La forza creatrice di Dumas è pressoché identica a quella di Balzac e scriveva ancora più male di lui. Non bisogna trascurare che la sua opera è anche una galleria di personaggi fra i quali, contrariamente all’uso romantico, il manicheismo è assente. D’Artagnan è epico: ci sono dei momenti alla Walter Scott o alla Pixérecourt, ma anche alla Crébillon, altrettanto scetticismo ed entusiasmo, è completo. Vilfort si butta nel crimine ma per tappe e senza mai perdere il senso della probità, il suo gusto della giustizia e anche una certa gentilezza: subisce una passione, quella dell’arrivismo. Caderousse è un bandito pigro, tanto vigliacco quanto temerario, maligno e sconsiderato, un meridionale che è salito alla fortezza settentrionale di Parigi dove risuona lo slogan Arricchitevi! mischiato al grido di rabbia di coloro dai quali l’arricchimento dipende.

Le Senne, dopo Bergson, ha sottolineato che c’è nell’istante che viviamo quello che segue, e anche se noi sappiamo come l’impiegheremo, esso ci è sospeso davanti come una rivelazione. Tale è la forza creatrice, epigenetica, della durata. “E’”, scrive Le Senne, “questa singolarità che farà il valore dell’istante”. Non sospettava di aver scoperto il segreto dei romanzi. E’ romanziere chi penetra in un nuovo capitolo come si penetra in un nuovo istante, sapendo cosa si vuol fare ma ignorando la sottile rivelazione che si verificherà. Dumas è romanziere perché se Calderousse e Andrea fanno colazione insieme, il primo per esercitare il ricatto sul secondo, la scena banale acquista un valore indimenticabile nella durata. La vittima ha appetito e il suo seviziatore, fedele alla cucina mediterranea, prova piacere nel gratinare il pesce, a mischiare l’aglio all’olio, la noce moscata al chiodo di garofano. Sono inclini a distruggersi reciprocamente, ma fra i due, come all’interno di una parentesi, c’è un’intesa che procura loro un attimo di felicità. Nulla cambierà. La trama della colazione resta intatta, conformemente al piano dell’autore, ma questa colazione è unica perché non è riducibile alla sua trama. Non si tratta di una prerogativa tecnica, ma di un dono che permette al romanziere di eguagliare lo scorrere della vita.

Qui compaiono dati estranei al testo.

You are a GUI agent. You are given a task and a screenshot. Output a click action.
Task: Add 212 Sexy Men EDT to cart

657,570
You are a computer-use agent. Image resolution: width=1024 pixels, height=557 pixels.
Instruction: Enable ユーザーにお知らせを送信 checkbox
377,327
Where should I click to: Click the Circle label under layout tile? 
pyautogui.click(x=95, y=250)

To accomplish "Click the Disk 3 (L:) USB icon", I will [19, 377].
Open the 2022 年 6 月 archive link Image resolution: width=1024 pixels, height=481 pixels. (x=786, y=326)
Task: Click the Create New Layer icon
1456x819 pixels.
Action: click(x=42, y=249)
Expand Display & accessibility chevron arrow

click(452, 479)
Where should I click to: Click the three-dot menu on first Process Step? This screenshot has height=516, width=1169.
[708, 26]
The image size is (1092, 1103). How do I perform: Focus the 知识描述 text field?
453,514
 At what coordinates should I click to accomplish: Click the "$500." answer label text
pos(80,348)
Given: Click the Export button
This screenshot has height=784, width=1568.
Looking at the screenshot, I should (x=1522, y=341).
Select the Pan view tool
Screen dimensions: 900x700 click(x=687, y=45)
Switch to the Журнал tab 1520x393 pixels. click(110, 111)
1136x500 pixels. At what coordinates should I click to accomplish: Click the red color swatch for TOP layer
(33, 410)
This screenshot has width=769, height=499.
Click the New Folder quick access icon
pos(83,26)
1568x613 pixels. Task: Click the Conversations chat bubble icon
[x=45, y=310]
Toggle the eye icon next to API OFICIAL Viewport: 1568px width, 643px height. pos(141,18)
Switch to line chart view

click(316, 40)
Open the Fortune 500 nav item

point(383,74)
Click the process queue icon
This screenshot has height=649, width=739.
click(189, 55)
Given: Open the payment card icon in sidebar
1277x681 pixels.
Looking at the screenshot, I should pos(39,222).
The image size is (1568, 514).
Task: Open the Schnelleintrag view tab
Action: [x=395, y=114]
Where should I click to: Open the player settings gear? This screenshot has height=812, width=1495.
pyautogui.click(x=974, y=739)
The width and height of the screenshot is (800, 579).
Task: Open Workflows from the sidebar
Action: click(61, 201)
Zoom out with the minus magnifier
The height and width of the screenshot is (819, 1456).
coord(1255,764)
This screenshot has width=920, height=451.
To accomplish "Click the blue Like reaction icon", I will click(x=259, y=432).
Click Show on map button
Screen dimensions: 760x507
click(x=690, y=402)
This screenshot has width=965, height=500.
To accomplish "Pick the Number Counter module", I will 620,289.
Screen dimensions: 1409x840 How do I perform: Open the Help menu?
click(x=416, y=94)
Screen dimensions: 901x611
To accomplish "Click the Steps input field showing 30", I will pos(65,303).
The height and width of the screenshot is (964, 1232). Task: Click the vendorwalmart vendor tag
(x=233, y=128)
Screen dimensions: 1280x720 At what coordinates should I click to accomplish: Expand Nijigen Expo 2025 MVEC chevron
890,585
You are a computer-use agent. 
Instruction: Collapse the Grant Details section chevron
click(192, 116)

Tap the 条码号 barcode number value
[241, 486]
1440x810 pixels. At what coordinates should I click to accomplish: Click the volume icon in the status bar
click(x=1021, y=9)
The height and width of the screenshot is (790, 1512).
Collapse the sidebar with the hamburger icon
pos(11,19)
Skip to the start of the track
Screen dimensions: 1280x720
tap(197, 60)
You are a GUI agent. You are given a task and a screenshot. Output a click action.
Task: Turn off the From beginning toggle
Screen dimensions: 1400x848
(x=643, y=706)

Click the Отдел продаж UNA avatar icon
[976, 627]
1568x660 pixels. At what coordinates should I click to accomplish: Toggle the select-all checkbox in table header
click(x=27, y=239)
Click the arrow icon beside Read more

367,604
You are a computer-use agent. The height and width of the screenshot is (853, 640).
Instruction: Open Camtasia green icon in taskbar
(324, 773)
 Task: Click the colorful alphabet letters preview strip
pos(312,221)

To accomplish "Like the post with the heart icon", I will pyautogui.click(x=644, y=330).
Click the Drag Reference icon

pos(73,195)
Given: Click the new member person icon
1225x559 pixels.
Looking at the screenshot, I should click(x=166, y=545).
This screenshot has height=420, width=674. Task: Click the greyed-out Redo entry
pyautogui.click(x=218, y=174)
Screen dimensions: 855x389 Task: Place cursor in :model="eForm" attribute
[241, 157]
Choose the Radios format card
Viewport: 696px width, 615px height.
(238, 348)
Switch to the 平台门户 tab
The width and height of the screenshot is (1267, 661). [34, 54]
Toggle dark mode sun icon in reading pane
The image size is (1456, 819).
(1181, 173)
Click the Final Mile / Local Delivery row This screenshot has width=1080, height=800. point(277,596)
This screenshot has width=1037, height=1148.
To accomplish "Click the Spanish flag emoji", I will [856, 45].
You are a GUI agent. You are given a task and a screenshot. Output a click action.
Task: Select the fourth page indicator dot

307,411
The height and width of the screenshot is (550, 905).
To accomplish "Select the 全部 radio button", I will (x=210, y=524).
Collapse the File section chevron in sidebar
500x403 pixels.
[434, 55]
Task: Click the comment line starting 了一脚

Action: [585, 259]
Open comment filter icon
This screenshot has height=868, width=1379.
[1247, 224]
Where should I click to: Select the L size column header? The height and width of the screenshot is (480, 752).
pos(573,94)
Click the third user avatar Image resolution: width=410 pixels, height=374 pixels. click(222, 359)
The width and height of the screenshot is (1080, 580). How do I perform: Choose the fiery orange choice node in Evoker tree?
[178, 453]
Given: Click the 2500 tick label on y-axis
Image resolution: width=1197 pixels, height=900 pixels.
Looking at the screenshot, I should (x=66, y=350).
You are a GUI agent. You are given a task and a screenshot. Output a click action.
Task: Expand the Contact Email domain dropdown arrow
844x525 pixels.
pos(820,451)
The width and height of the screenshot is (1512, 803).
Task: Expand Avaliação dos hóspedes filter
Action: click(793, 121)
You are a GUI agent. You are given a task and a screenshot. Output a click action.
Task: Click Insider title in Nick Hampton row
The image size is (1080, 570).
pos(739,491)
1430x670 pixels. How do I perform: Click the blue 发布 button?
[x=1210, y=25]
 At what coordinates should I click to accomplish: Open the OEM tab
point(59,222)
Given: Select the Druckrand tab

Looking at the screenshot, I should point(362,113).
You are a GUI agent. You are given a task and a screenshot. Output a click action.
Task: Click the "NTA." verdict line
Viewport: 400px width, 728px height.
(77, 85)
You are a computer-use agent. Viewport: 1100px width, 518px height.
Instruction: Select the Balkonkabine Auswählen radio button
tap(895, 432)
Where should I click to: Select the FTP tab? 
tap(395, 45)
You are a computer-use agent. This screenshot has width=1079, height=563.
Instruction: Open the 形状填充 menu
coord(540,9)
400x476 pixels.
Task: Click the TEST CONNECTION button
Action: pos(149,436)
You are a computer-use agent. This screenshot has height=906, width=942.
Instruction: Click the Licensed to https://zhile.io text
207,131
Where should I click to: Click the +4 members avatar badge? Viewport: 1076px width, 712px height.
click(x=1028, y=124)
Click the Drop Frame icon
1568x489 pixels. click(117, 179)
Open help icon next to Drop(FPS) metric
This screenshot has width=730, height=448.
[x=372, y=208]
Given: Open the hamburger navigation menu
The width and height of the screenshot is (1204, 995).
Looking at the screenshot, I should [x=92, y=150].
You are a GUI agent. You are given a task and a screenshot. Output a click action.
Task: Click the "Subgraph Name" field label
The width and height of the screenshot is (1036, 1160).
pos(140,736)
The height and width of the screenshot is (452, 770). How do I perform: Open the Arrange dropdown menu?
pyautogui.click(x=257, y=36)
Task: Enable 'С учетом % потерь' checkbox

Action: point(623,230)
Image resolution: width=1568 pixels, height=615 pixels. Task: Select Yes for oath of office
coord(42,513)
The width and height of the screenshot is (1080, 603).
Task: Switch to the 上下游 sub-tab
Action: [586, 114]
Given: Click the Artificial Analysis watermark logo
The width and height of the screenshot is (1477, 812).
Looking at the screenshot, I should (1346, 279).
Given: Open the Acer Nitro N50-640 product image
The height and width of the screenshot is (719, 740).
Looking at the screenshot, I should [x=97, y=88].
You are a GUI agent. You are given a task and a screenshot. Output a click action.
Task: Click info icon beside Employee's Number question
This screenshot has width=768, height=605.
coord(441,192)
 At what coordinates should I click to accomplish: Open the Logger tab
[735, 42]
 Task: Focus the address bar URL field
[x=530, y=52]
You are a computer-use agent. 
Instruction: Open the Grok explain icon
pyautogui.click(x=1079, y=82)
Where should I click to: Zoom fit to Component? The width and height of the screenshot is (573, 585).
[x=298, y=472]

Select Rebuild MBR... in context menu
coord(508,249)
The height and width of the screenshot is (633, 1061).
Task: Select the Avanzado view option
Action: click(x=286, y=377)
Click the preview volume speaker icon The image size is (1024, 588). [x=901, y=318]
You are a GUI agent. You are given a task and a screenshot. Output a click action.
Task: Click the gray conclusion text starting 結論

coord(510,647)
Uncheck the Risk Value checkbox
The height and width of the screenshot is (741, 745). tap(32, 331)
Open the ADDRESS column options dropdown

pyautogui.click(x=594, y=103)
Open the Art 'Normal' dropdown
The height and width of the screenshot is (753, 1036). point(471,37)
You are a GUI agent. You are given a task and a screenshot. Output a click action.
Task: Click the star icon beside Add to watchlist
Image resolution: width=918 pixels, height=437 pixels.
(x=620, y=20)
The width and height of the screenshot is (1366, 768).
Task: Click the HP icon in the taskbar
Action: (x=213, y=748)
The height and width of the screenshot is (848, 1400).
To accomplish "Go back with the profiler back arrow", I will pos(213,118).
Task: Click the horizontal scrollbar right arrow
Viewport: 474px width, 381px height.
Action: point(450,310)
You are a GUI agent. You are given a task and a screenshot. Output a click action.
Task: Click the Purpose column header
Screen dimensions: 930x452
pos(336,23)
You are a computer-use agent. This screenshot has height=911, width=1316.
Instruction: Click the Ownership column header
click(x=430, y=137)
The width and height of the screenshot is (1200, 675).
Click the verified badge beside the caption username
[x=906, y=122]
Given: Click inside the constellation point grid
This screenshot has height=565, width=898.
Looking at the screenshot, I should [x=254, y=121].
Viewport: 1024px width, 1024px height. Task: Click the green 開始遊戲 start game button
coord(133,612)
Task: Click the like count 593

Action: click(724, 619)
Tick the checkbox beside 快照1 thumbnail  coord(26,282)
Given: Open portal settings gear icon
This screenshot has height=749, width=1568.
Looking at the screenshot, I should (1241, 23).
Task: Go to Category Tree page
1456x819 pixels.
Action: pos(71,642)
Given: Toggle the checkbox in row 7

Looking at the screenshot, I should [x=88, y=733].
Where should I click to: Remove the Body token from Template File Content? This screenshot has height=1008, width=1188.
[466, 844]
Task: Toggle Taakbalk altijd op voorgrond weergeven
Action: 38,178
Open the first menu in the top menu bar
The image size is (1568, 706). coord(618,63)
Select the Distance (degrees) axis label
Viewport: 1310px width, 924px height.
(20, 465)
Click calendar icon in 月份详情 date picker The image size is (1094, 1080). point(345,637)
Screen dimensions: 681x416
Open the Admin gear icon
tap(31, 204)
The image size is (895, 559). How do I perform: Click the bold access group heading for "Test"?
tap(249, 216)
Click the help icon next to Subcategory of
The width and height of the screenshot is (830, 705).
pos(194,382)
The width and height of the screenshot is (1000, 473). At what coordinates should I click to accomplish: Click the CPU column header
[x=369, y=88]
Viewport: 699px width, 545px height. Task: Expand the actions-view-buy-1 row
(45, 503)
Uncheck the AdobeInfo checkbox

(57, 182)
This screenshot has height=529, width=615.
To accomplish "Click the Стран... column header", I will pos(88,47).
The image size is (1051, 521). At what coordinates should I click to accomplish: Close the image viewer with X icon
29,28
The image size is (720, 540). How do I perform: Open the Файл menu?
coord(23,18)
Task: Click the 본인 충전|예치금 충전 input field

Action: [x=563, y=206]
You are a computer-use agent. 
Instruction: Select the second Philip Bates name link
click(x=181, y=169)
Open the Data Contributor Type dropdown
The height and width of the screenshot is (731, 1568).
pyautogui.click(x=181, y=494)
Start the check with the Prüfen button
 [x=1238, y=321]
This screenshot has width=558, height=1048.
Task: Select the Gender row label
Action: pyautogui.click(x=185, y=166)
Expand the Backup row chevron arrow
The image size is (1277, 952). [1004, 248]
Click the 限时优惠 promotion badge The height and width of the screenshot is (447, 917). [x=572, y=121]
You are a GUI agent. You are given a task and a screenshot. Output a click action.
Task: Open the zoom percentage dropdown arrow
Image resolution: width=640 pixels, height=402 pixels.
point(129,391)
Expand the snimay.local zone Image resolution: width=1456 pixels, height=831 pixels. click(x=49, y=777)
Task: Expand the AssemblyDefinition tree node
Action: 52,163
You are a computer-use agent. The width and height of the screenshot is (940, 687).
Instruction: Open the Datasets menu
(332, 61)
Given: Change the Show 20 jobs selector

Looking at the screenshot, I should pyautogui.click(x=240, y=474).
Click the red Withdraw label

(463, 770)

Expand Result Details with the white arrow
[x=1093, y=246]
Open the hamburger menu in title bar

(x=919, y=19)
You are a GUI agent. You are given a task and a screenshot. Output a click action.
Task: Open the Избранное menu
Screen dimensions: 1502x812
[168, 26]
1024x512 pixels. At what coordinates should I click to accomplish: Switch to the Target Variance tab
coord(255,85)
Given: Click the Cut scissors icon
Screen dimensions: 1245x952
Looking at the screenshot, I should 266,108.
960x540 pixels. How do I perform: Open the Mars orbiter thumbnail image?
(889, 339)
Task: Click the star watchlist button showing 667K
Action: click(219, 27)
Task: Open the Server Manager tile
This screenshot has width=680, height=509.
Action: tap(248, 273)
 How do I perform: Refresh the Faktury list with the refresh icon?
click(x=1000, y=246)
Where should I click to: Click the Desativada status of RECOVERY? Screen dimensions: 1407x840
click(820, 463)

Gli storici della letteratura che non citano Dumas se non per il suo seccante teatro (poiché ha avviato il teatro romantico francese) trascurano stupidamente il dono del Dumas romanziere, a tutt’oggi dunque non pienamente elargito.

Magazine littéraire” n° 72, Janvier 1973

Nota di redazione: I tre moschettieri e Il Conte di Montecristo non abbisognano di alcuna notazione, tanto sono famosi e ristampati. Diverso ci sembra il caso de I quarantacinque, un romanzo del “ciclo dei Valois” che ricordiamo in una vecchia edizione popolare dell’indimenticato Lucchi, ma che in anni più recenti ci sembra di ricordare sia stato ristampato, annotato insieme agli altri del ciclo, con una prefazione del bravo Luigi Baccolo.